Selected text:
•••••

Davey v. Aevermann

Citation192 N.W. 956,110 Neb. 62
Decision Date27 March 1923
Docket Number22893
PartiesJOE DAVEY, APPELLEE, v. PAUL AEVERMANN ET AL., APPELLANTS
CourtSupreme Court of Nebraska

APPEAL from the district court for Dixon county: GUY T. GRAVES JUDGE. Reversed.

REVERSED.

D. Van Donselaar and C. H. Hendrickson, for appellants.

J. J McCarthy, contra.

Heard before MORRISSE, C. J., ALDRICH and GOOD, JJ., BEGLEY and BUTTON, District Judges.

OPINION

GOOD J.

Action on negotiable promissory note by the holder against the makers thereof. Plaintiff had the verdict and judgment thereon and defendants have appealed.

Paul Aevermann, Herman Aevermann and Mrs. William Aevermann were the makers and Lou Conway the payee of the note. Plaintiff purchased the note from the payee. The petition was in the usual form. A joint answer of all the defendants alleged that the note was procured by fraud, misrepresentation and duress, but failed to allege any facts that would constitute fraud or duress as to any of the defendants except Mrs. William Aevermann. Failure of consideration was also alleged. The reply was a general denial. At the close of all the evidence, on plaintiff's motion, a verdict was directed in his favor.

•••••

Requirement 1: Reproduce the passage of the court opinion starting at "Davey v. Aevermann" and ending at "GRAVES JUDGE. Reversed.".
Requirement 2: According to the court opinion, the district court of which county heard the case before the appeal?
Requirement 3: Render this sentence from the court opinion in Spanish: "Plaintiff purchased the note from the payee."
The listing that follows was drawn from a separate source and is unrelated to the court opinion.

•••••

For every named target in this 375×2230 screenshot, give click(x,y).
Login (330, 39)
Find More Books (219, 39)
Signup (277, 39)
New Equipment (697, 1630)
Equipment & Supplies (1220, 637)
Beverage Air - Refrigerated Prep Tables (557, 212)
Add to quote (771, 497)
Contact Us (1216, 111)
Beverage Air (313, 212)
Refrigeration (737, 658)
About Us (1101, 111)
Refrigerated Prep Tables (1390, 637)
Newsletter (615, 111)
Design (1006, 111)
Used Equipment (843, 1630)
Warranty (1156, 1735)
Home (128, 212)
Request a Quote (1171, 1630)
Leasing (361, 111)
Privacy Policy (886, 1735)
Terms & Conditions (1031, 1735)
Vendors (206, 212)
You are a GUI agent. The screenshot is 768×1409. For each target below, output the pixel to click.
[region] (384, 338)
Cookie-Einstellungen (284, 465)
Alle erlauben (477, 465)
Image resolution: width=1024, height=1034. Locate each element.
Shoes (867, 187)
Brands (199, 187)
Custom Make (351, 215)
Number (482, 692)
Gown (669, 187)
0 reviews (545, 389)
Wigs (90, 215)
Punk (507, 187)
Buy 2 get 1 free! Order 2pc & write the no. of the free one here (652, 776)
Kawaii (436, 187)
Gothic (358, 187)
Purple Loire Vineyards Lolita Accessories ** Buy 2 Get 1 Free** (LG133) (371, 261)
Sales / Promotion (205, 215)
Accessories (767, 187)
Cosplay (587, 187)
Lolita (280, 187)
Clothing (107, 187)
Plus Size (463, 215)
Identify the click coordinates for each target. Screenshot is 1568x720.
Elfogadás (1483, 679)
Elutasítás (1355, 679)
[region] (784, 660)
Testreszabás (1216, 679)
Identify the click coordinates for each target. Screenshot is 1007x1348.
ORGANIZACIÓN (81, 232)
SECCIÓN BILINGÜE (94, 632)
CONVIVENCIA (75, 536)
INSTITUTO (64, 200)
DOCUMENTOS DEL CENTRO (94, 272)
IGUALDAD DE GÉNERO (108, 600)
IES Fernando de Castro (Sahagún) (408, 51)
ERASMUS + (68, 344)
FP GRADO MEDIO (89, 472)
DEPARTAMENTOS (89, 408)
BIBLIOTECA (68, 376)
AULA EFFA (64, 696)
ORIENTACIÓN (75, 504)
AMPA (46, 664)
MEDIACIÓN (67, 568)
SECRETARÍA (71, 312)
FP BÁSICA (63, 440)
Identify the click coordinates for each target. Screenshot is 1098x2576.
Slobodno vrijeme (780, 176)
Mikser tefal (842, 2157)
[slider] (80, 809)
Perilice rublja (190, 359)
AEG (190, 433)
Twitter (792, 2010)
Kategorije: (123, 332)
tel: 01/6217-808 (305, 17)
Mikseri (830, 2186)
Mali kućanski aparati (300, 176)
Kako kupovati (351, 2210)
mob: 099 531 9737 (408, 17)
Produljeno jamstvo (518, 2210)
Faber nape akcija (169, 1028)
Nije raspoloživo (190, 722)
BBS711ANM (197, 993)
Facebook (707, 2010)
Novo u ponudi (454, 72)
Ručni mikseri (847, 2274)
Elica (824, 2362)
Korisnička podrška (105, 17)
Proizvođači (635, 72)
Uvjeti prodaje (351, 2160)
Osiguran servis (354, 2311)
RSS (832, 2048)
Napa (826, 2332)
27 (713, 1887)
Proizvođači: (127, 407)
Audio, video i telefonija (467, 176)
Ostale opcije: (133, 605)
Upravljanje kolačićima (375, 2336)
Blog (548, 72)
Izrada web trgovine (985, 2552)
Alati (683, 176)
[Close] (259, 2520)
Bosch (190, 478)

•••••

Full solution 1:
Davey v. Aevermann

Citation192 N.W. 956,110 Neb. 62
Decision Date27 March 1923
Docket Number22893
PartiesJOE DAVEY, APPELLEE, v. PAUL AEVERMANN ET AL., APPELLANTS
CourtSupreme Court of Nebraska

APPEAL from the district court for Dixon county: GUY T. GRAVES JUDGE. Reversed.

Full solution 2: Dixon County.

Full solution 3: El demandante compró el pagaré al beneficiario.